| Work to be completed |
Write out the lines below word for word, starting at the line that contains "Where should I" and ending with the line that contains "Open the actions".

| Recorded data |
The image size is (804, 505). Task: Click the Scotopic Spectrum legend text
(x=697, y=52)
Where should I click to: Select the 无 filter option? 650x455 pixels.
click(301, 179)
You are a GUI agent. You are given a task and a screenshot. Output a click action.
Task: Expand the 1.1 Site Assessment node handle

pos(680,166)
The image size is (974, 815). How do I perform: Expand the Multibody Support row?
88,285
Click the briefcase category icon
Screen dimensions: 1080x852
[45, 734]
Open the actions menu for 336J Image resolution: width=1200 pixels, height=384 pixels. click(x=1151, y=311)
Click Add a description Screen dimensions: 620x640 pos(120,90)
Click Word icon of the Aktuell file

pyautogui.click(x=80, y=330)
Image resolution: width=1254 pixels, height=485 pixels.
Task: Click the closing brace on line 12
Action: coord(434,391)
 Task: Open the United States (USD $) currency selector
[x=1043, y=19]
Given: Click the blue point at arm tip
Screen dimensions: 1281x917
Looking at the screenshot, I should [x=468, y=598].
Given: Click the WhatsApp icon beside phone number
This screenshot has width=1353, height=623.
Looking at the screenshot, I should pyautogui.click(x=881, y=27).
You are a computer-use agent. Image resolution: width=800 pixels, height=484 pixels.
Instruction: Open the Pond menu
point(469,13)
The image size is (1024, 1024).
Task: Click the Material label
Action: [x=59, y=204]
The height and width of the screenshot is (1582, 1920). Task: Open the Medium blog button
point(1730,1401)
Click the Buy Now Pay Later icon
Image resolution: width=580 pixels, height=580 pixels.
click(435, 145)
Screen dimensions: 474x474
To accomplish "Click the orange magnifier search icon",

| Solved exercise |
Where should I click to: Select the 无 filter option? 650x455 pixels.
click(301, 179)
You are a GUI agent. You are given a task and a screenshot. Output a click action.
Task: Expand the 1.1 Site Assessment node handle

pos(680,166)
The image size is (974, 815). How do I perform: Expand the Multibody Support row?
88,285
Click the briefcase category icon
Screen dimensions: 1080x852
[45, 734]
Open the actions menu for 336J Image resolution: width=1200 pixels, height=384 pixels. click(x=1151, y=311)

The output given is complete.